August 29, 1993|By Adriane B. Miller | Adriane B. Miller,Contributing Writer

To an antiques hound, every old toy or old piece of furniture is a potential treasure -- which helps explain why crowds braved a heat index of 105 degrees yesterday to stroll the ninth annual Havre de Grace Antique Street Fair.

Stretching along the 400 block of Franklin St. at N. Union Ave., the fair gives antiques dealers from Maryland, Pennsylvania and Delaware the chance to display and sell their antique furniture, toys, china and glass. Its two-day run ends today. Hours are 10 a.m. to 5 p.m. Admission is free, and free parking is available nearby.

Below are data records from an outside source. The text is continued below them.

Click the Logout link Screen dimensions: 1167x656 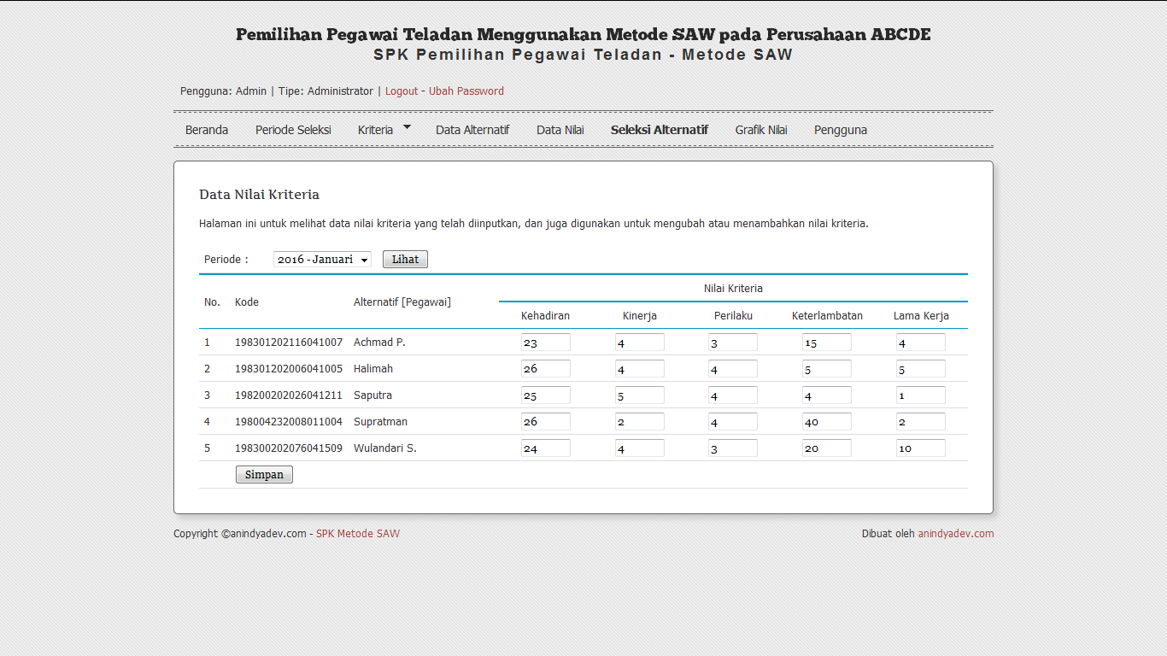pyautogui.click(x=402, y=91)
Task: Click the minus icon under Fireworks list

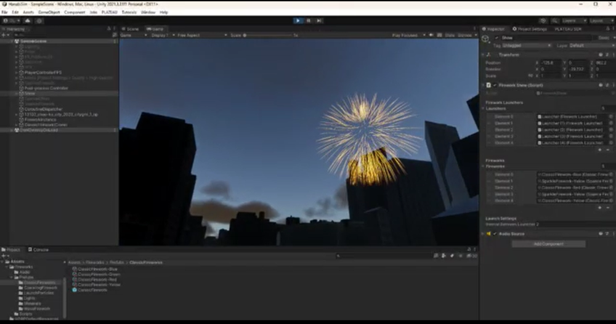Action: click(609, 208)
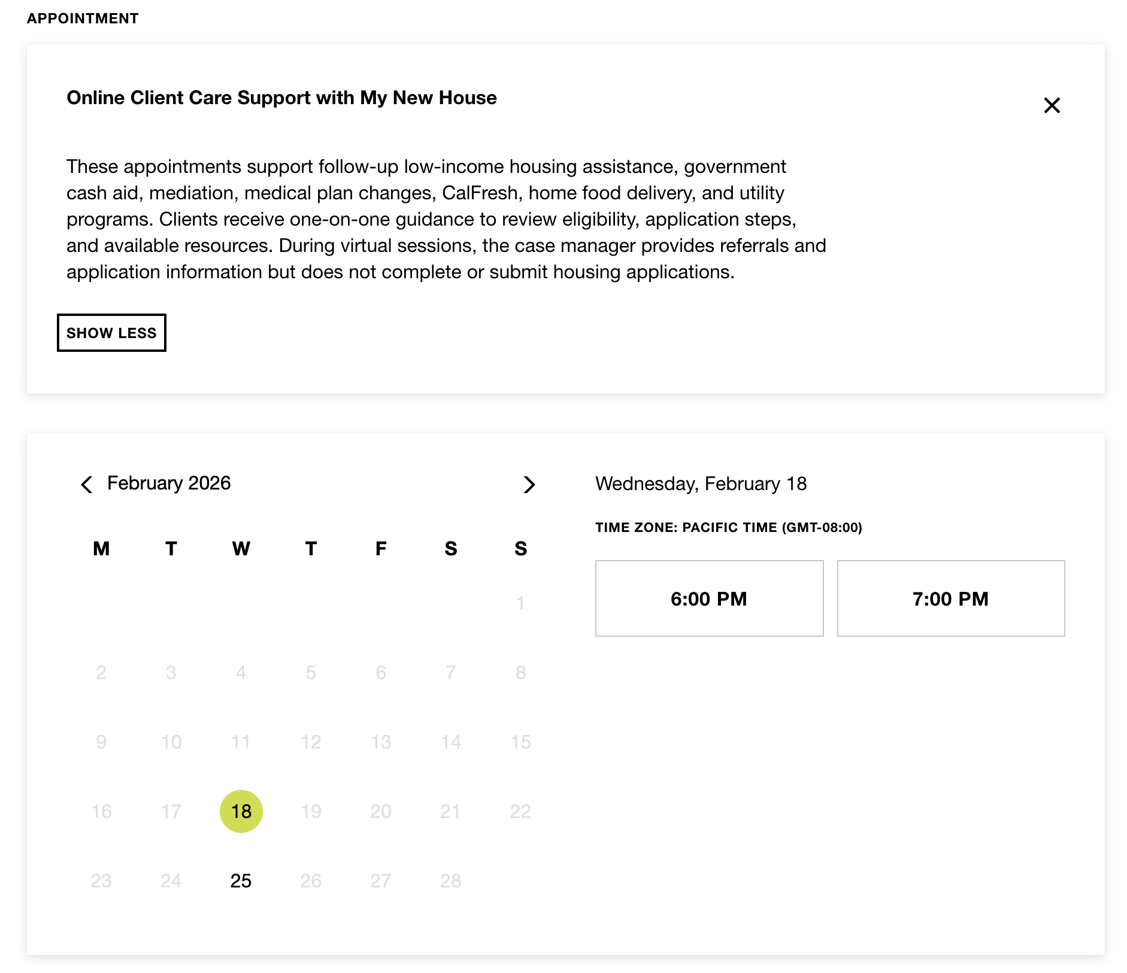1127x973 pixels.
Task: Click the greyed-out date 28
Action: pyautogui.click(x=450, y=881)
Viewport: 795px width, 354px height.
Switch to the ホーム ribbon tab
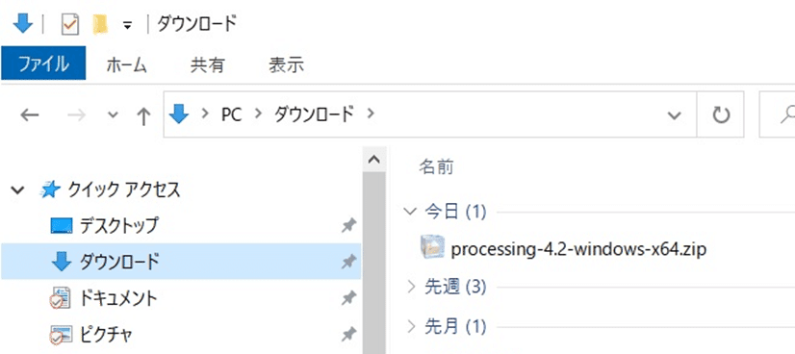click(126, 64)
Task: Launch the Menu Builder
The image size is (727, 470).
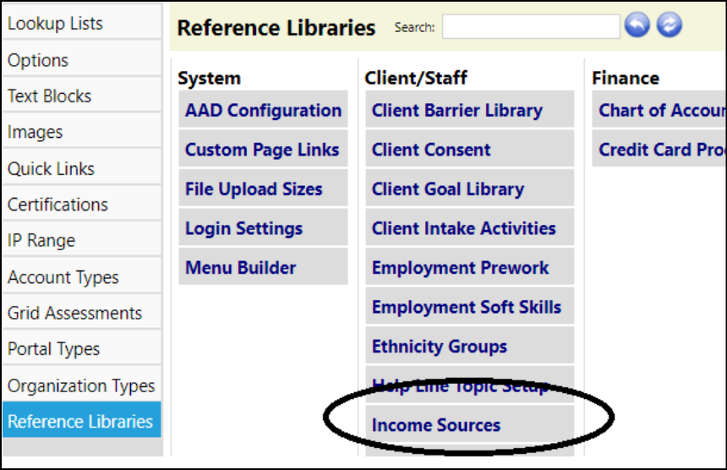Action: [x=264, y=267]
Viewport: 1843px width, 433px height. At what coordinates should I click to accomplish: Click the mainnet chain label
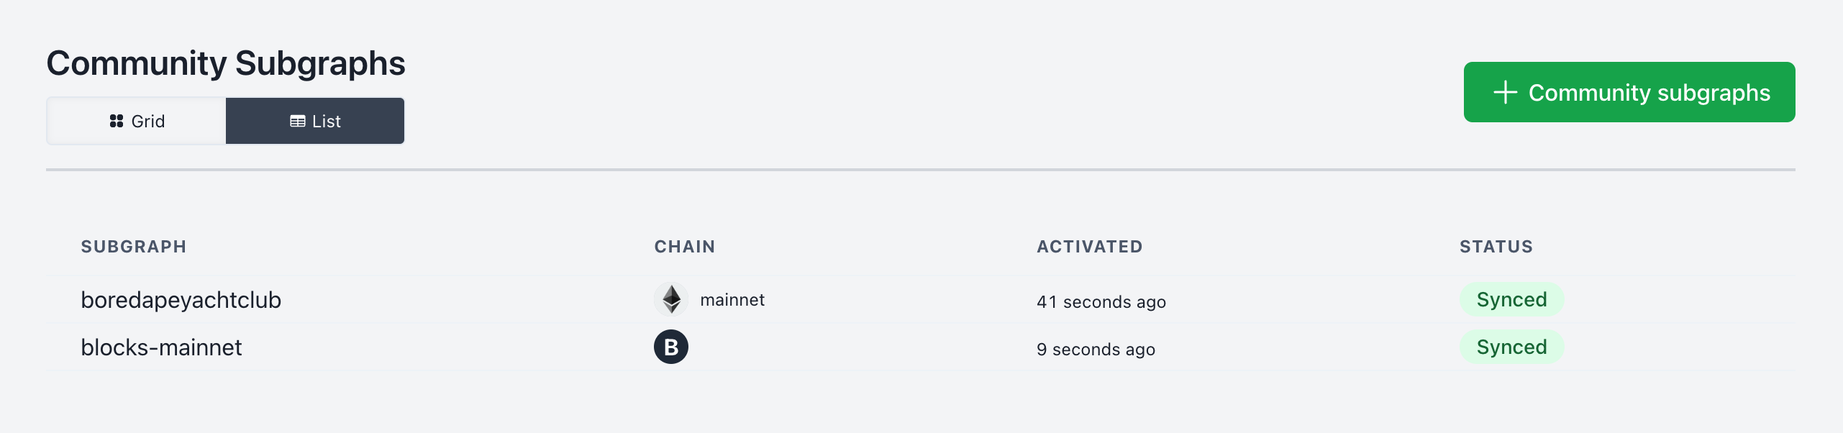coord(732,300)
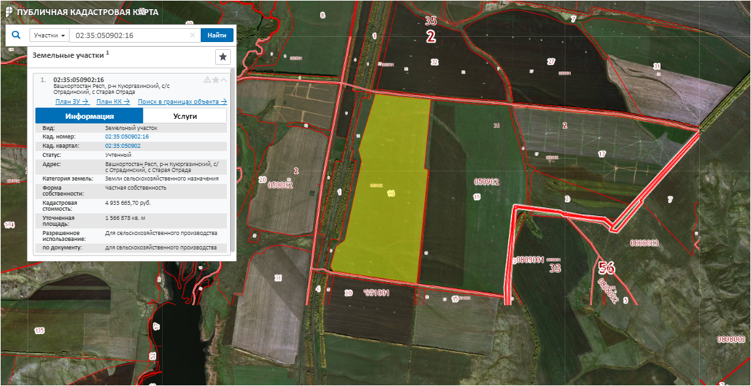
Task: Add result to favorites via small star
Action: coord(215,80)
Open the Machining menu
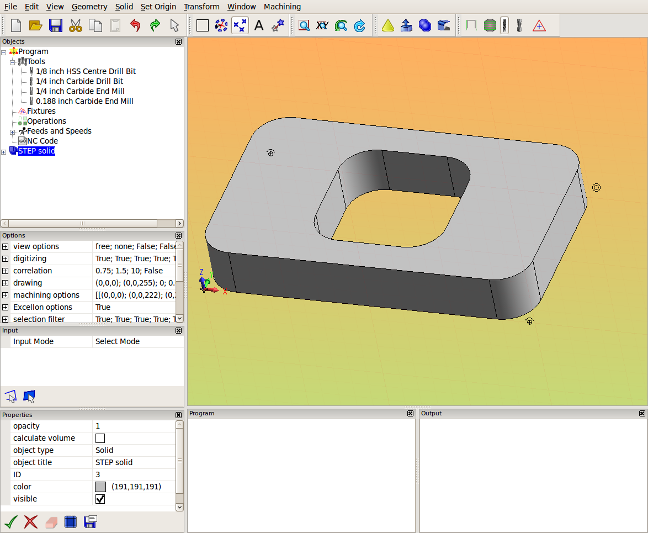Viewport: 648px width, 533px height. coord(282,7)
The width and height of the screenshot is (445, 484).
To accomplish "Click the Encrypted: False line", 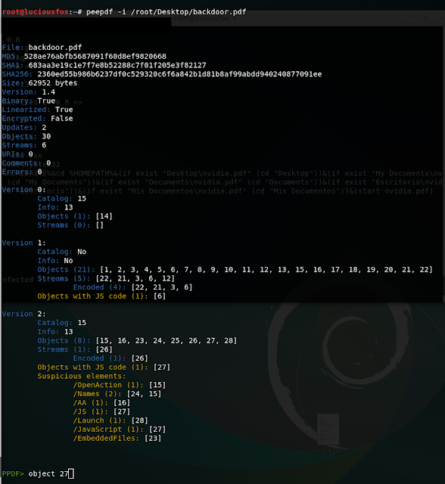I will [37, 119].
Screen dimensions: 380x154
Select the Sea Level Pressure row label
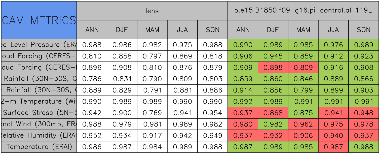(39, 45)
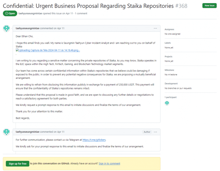The height and width of the screenshot is (171, 220).
Task: Click the green Open status badge
Action: [10, 13]
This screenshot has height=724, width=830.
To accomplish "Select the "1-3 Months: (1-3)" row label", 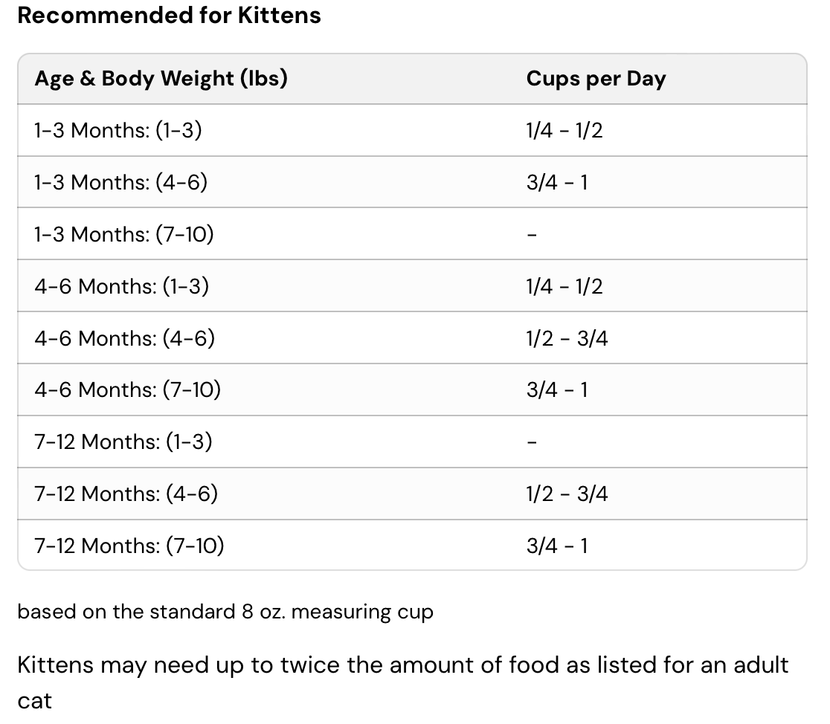I will (x=118, y=131).
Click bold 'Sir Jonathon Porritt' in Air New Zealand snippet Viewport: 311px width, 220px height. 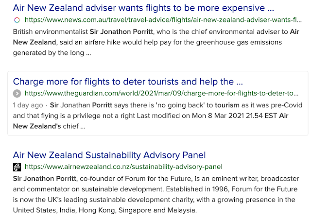click(x=45, y=179)
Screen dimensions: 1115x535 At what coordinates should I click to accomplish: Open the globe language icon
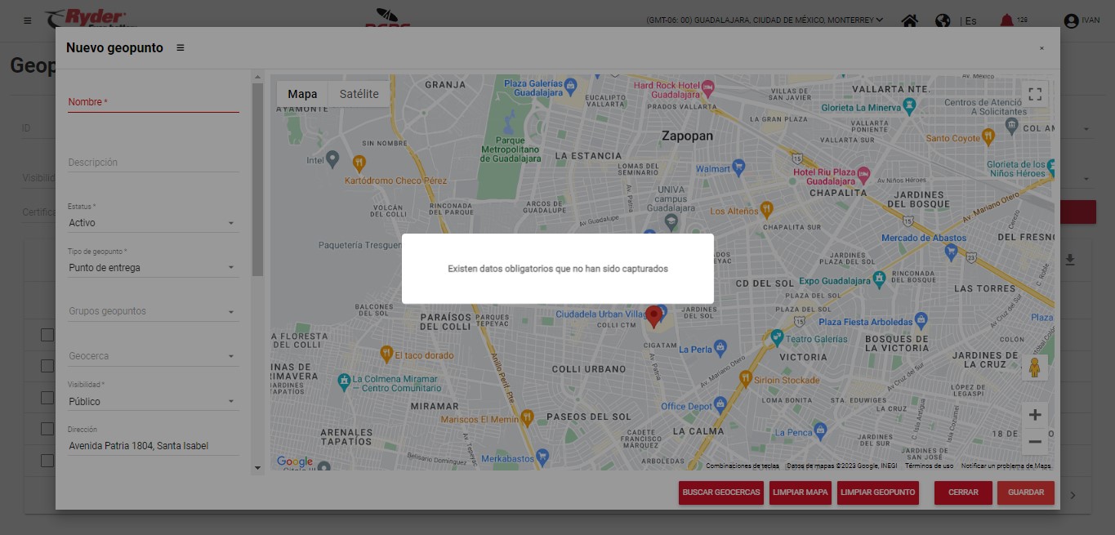pyautogui.click(x=943, y=20)
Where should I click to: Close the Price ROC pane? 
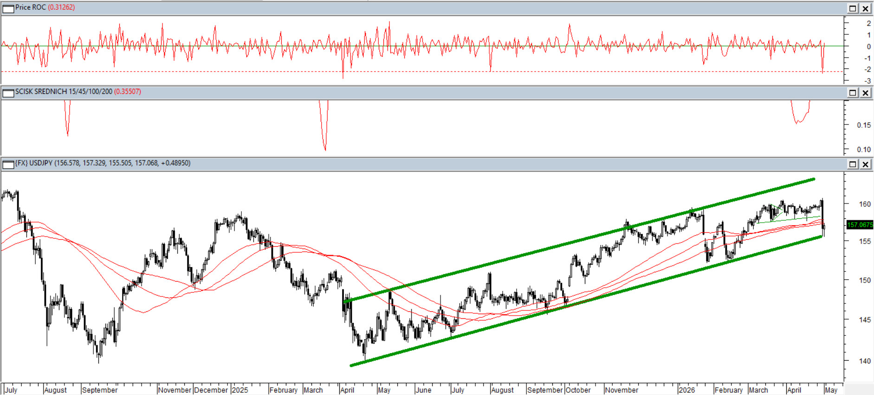(866, 8)
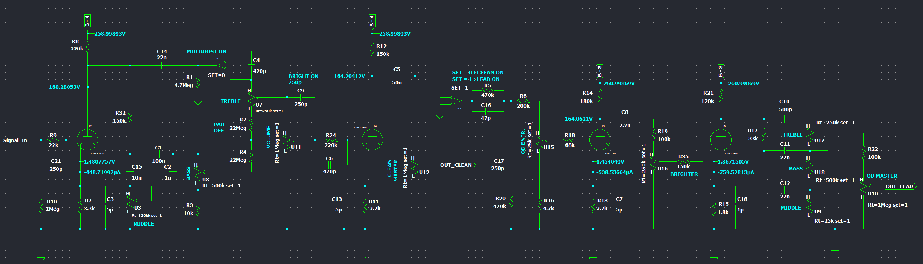Click the 164.20412V voltage probe label

coord(349,77)
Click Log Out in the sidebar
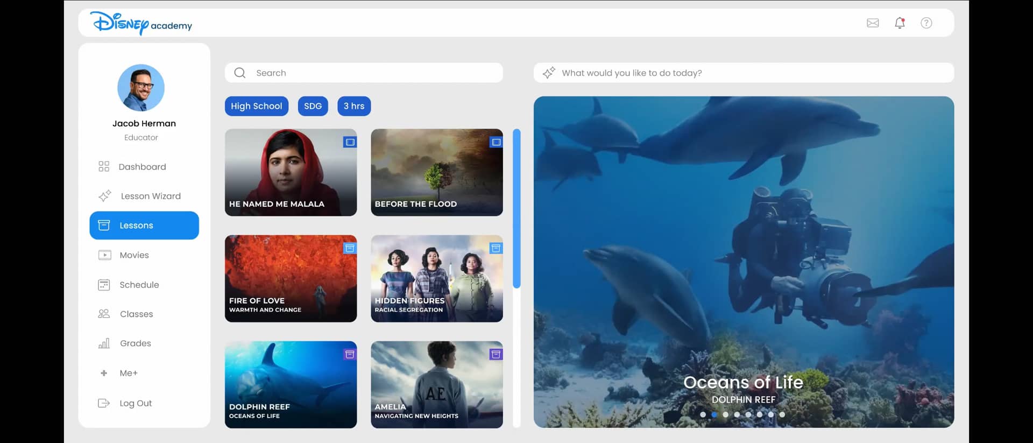Image resolution: width=1033 pixels, height=443 pixels. (135, 403)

Duane Henry, owner of Susquehanna Trading Co. on North Union Avenue, has coordinated the fair the past five years. He said many of the approximately 20 dealers come from adjoining states year after year. Local antiques dealers enjoy it, too.

"We have a lot of dealers and antique shops and co-ops in town, and this gives them some exposure," Mr. Henry said. "You can spend a whole day antique shopping here."

Or antiques ogling. Mr. Henry opens the first floor of his home, which adjoins his shop, to fair-goers who want to see his private collection. His dining room is full of old mahogany pieces that have been buffed until they glow, plus china, glassware and decoys.

Sam and Carol Sheetz, who own Grassy Creek Antiques on North Union Avenue, have a large collection of oak and walnut tables on display at the fair. Mr. Sheetz said find ing good antiques in Maryland is getting more difficult.

"The good pieces are finding homes and they aren't coming back out," he said. "They are getting passed down through families, which I guess is the way it should be."

Mr. Sheetz and other dealers said many of their antiques now come from northern states, including Pennsylvania, New York and Massachusetts.

Warner Gambill, owner of Antique Accents and Refinishing in Northeast, said he is still waiting to stumble upon the find of his life, such as the original copy of the Declaration of Independence an antiques dealer in Pennsylvania found behind the paper backing of a painting he bought for $4. That lucky dealer sold the rare copy for $1 million.

Melvin Lewis, owner of The Lewis Expedition at 454 Franklin St., said he once found two guns hidden in a secret drawer of a desk he had purchased for $30. He sold the guns for $700.

Such finds don't happen often, dealers admit. But they add to the appeal of buying and collecting antique furniture and other items.

Rhoda Lammer, who has moved temporarily to Havre de Grace from Florida, said she has yet to find any unusual or valuable items in the antiques she has bought. She just appreciates the quality and workmanship of the pieces. She has several in her home and was hoping to find more at the fair yesterday.

"I've always bought a lot of antiques," she said. "They outlast the new furniture, they can always be refinished and they just have more class."